Only the conscientious efforts of the proletariat collective succeed in halting the mechanical menace, while Ripl becomes increasingly individualized and isolated from the social collective. Immediately following his departure from his family home, the mise-en-scene abruptly adopts a darker tone. In the dark streets, Ripl stands alone in anticipation of a message from his fascist contractors. A single headlight from a messenger’s motorcycle frames the stoic expression of his face in the darkness of the night, suggesting a demonic evil has impregnated his person.[4] As Ripl becomes increasingly distant from the proletariat collective, he slowly descends into madness, and eventually loses all connection with his family. His uncle openly criticizes his mechanical prototype and prompts his dejected departure. Later, Ripl attempts to seduce his sister into appreciating the value of his robots with an invitation to a private demonstration of the newer model. When he activates one of them, he momentarily loses control of it, and it corners her against a wall of the factory floor. Terrified of the monstrous technology, she flees. Ultimately his isolation results in a complete break from family and collective as he tries to replace his natural social relations with the machines. In an otherwise bewildering scene, drunk and dejected, Ripl animates a three-dimensional chorus line of robots who dance to the riffs of his saxophone (Image 1).

Image 1: Loss of Sensation (Hoberman, 2012).
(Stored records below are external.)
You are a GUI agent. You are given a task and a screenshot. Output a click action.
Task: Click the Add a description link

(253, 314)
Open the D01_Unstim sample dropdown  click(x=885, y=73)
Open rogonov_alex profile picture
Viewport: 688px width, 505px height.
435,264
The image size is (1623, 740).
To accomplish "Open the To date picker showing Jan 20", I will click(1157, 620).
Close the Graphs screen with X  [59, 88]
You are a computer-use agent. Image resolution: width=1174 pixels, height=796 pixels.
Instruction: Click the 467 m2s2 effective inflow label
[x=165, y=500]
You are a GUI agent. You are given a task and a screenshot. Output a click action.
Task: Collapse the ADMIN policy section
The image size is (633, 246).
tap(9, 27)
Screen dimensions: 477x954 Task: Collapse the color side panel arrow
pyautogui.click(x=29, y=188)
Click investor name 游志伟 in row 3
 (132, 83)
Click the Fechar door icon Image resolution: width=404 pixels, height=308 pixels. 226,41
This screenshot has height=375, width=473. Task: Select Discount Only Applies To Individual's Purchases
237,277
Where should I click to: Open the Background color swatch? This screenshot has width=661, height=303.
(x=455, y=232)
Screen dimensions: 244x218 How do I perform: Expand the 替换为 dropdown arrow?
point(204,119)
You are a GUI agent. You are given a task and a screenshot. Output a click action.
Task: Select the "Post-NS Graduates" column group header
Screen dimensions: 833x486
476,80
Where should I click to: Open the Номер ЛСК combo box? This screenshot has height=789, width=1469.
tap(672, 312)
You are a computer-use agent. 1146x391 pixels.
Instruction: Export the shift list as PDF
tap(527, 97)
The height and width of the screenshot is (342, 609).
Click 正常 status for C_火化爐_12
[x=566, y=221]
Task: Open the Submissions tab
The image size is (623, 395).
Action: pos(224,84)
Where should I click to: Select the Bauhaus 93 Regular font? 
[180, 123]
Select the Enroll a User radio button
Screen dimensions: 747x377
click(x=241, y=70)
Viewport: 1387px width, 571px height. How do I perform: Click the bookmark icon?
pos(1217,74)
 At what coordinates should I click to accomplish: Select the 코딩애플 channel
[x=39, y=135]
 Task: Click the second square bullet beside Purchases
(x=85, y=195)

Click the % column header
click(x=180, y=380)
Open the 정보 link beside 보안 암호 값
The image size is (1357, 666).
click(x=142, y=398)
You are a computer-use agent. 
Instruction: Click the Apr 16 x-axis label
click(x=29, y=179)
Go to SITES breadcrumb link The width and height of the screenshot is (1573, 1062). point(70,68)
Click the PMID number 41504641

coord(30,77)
However, Ripl’s individualized evil and insanity is set in contrast against the always-collective proletariat to which his robotic creations represent a threat. When they find themselves facing a factory lock-out, they speak as members of a proletariat mob, expressing fear and frustration over their loss of employment. The group that learns to build their own robotic control device, although much smaller, remains communal, maintaining residence in the domestic space from which Ripl has excluded himself. At the heroic climax, when control of the attacking robots is appropriated by their device, the single heroic manipulator of the control panel is framed within a window of the domestic space, accompanied by a number of accomplices from the collective. Even when the framing focuses on the concentration of this single operator, he turns and nods in deference to his accomplices, reminding the viewer of his subordination to the group. The ontological theme of the film thus valorizes the collective proletariat against an otherwise undifferentiated fascist regime, including the highly individualized Ripl, and the unnatural misuse of technology.

 

Beneath the ideological ontology, however, lurks a subversive critique of Stalinism that one might expect from such a genre as science-fiction fantasy. Ideology as it is applied to discussions of Soviet Stalinism is often reduced to his cult of personality and how art of the era, particularly cinema, was always in the service of reproducing the cult. Such reductive essentialism effaces subversive motivations; artists disenchanted with the ideological contradictions and the cult of personality may have deployed subterfuge to challenge the status quo. In “Culture, Power, and Mission to Moscow: Film and Soviet-American Relations during World War II” (2001), Todd Bennett observes how “These popular interpretations exemplified the inability of propagandists, even Stalinist opinion makers, to regulate the multiplicity of public meanings made from cultural artifacts” (p. 509). Bennett (2001) describes the way in which such a film as Mission to Moscow (1943) that depicts or reproduces American landscapes prompts viewers to take “from it imagery of capitalist life-styles that both fulfilled their own desires and ... provided a basis for quiet opposition to the Kremlin” (p. 510). Perhaps over-confident with the efficacy of his censorship to eradicate any subversive impulses in cinema, Stalin may have suffered his own ‘loss of sensation’ to the subversive impulses within this rare example of a science-fiction film that miraculously survived the censor.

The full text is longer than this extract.